Re: [PATCH 1/4] softirq: implement IRQ flood detection mechanism

From: Ming Lei
Date: Tue Sep 03 2019 - 02:31:49 EST


Hi Daniel,

On Tue, Sep 03, 2019 at 07:59:39AM +0200, Daniel Lezcano wrote:
>
> Hi Ming Lei,
>
> On 03/09/2019 05:30, Ming Lei wrote:
>
> [ ... ]
>
>
> >>> 2) irq/timing doesn't cover softirq
> >>
> >> That's solvable, right?
> >
> > Yeah, we can extend irq/timing, but ugly for irq/timing, since irq/timing
> > focuses on hardirq predication, and softirq isn't involved in that
> > purpose.
> >
> >>
> >>> Daniel, could you take a look and see if irq flood detection can be
> >>> implemented easily by irq/timing.c?
> >>
> >> I assume you can take a look as well, right?
> >
> > Yeah, I have looked at the code for a while, but I think that irq/timing
> > could become complicated unnecessarily for covering irq flood detection,
> > meantime it is much less efficient for detecting IRQ flood.
>
> In the series, there is nothing describing rigorously the problem (I can
> only guess) and why the proposed solution solves it.
>
> What is your definition of an 'irq flood'? A high irq load? An irq
> arriving while we are processing the previous one in the bottom halves?

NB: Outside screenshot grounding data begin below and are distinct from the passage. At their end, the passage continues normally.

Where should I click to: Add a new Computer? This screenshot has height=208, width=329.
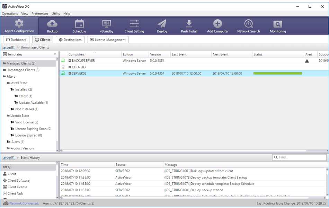[x=217, y=25]

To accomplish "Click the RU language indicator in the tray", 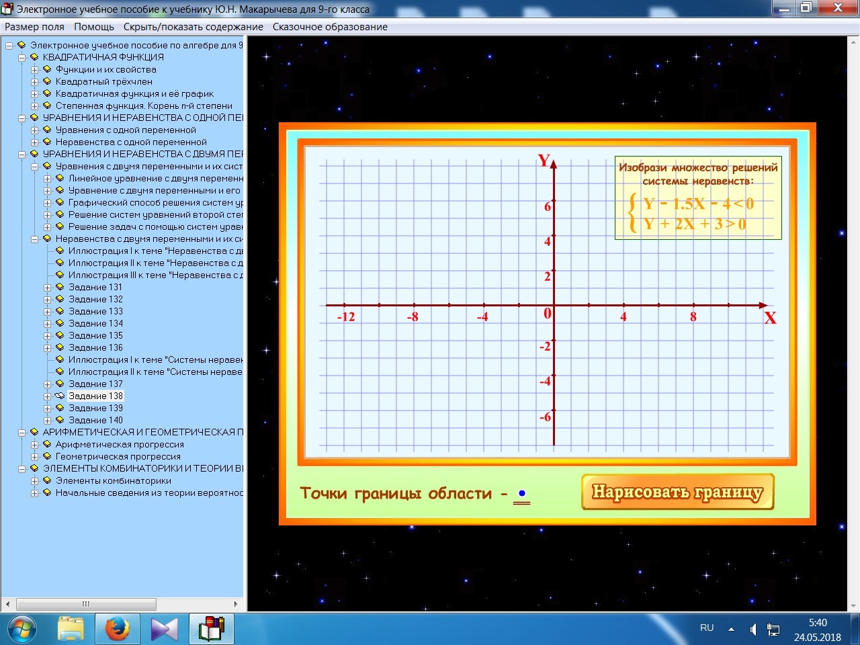I will click(x=706, y=628).
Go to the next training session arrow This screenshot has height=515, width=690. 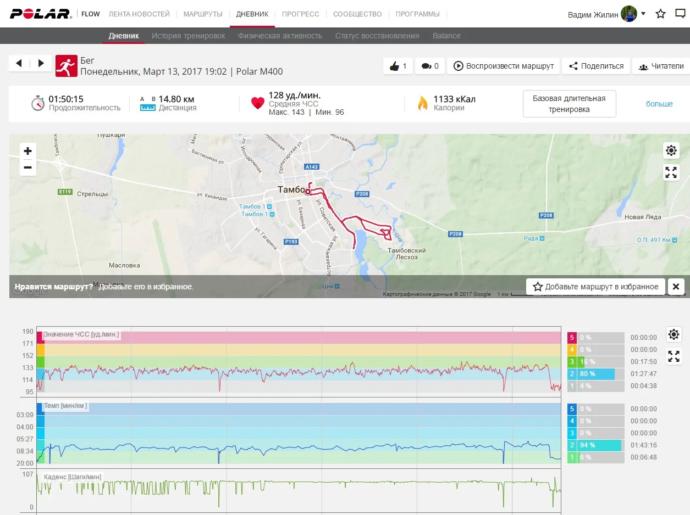point(41,64)
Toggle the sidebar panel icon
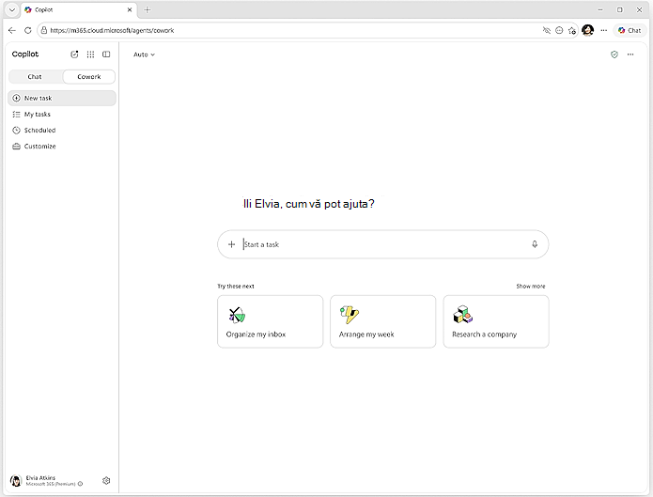The width and height of the screenshot is (653, 497). point(106,54)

So far, it means that handling interrupt & softirq takes all utilization
of one CPU, then processes can't be run on this CPU basically, usually
sort of CPU lockup warning will be triggered.

>
> The patch 2/4 description says "however IO completion is only done on
> one of these submission CPU cores". That describes the bottleneck and
> then the patch says "Add IRQF_RESCUE_THREAD to create one interrupt
> thread handler", what is the rational between the bottleneck (problem)
> and the irqf_rescue_thread (solution)?

The solution is to switch to handle this interrupt on the created rescue
irq thread context when irq flood is detected, and 'this interrupt' means
the interrupt requested with IRQF_RESCUE_THREAD.

>
> Is it really the solution to track the irq timings to detect a flood?

The solution tracks the time taken on running do_IRQ() for each CPU.


Thanks,
Ming